**Requirement**
With the line containing "You are a computer-use agent. Image" as the start and the line containing "The width and height of the screenshot is (777, 560)." as the end, transcribe that span of the entries below exactly, including both.

**Data for this exercise**
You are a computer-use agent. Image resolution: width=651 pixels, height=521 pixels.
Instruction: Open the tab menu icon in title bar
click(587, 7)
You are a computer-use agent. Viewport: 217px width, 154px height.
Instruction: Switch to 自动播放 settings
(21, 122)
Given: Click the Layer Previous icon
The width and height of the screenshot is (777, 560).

...

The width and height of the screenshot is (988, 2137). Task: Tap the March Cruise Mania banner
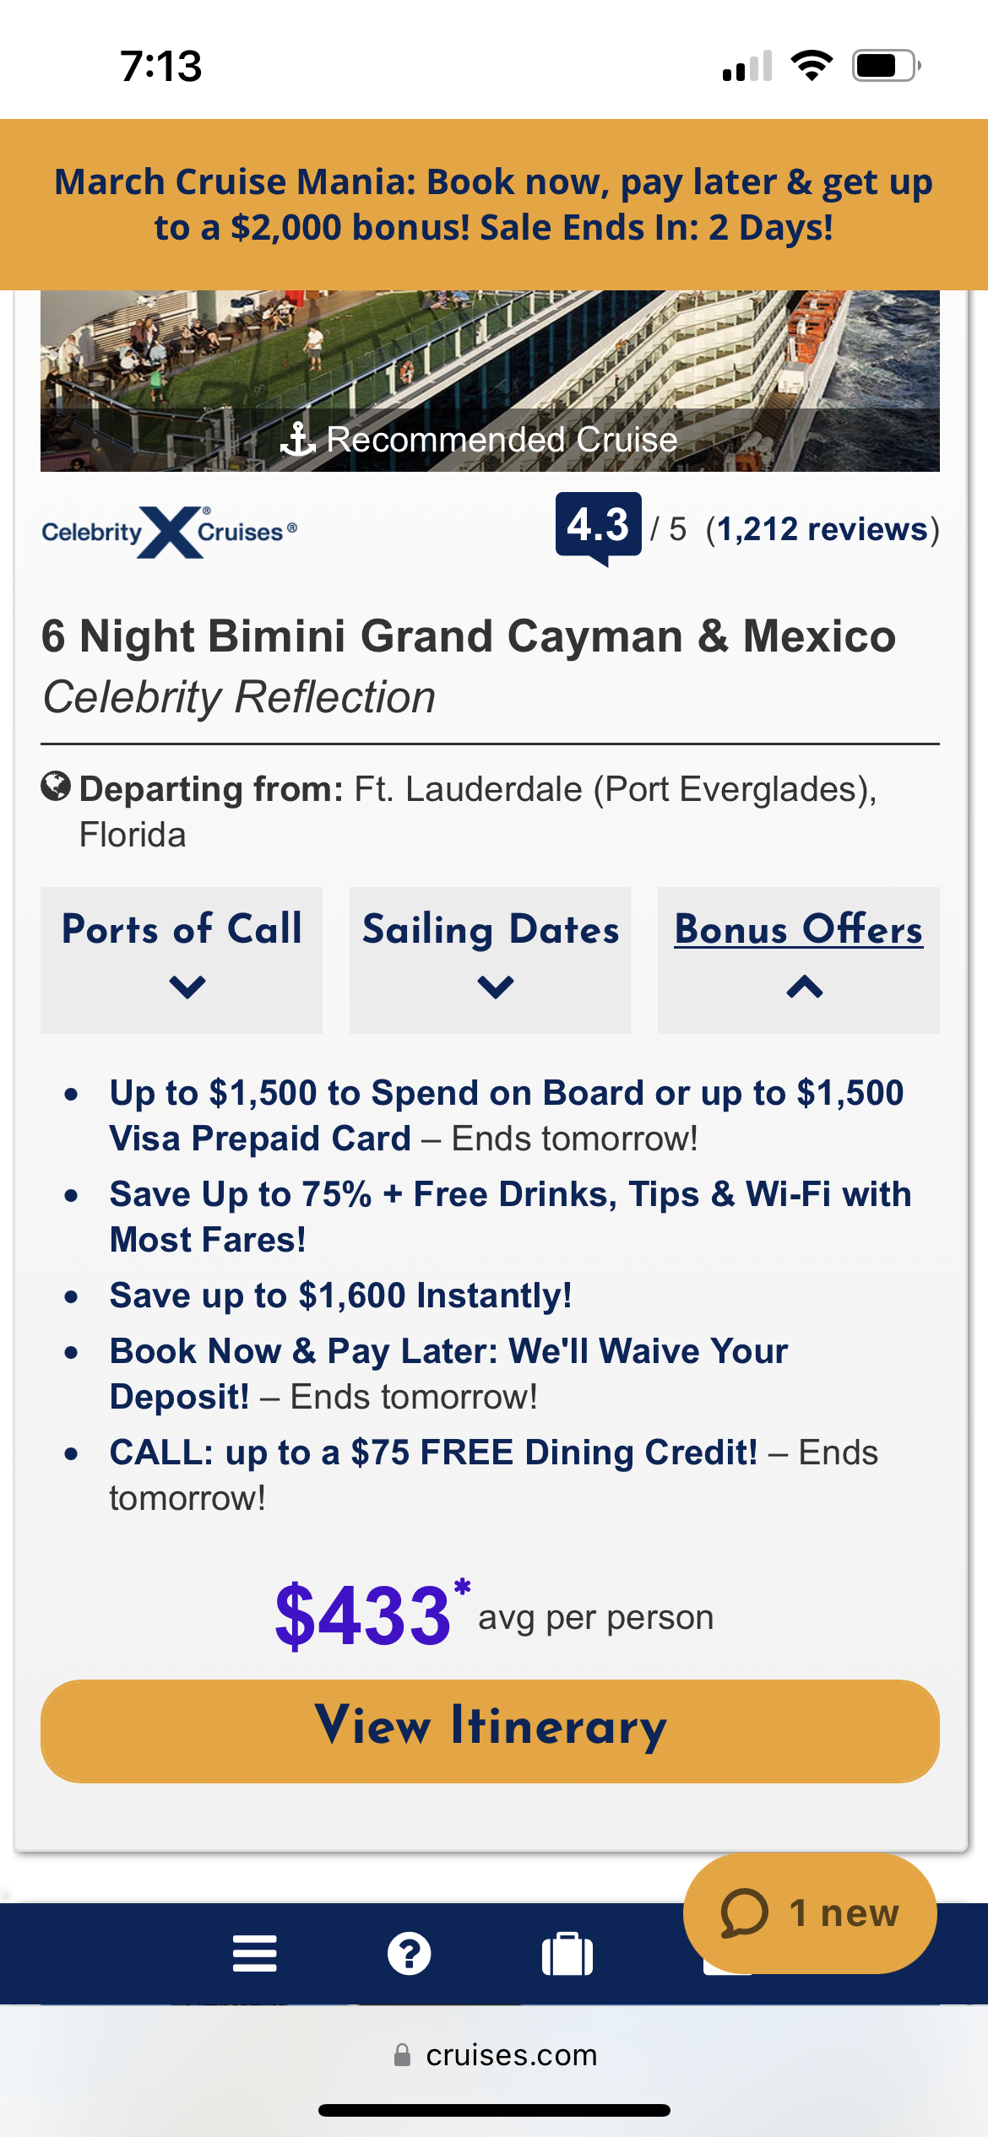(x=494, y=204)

**Solution for this problem**
You are a computer-use agent. Image resolution: width=651 pixels, height=521 pixels.
Instruction: Open the tab menu icon in title bar
click(587, 7)
You are a computer-use agent. Viewport: 217px width, 154px height.
Instruction: Switch to 自动播放 settings
(21, 122)
Given: Click the Layer Previous icon
The width and height of the screenshot is (777, 560).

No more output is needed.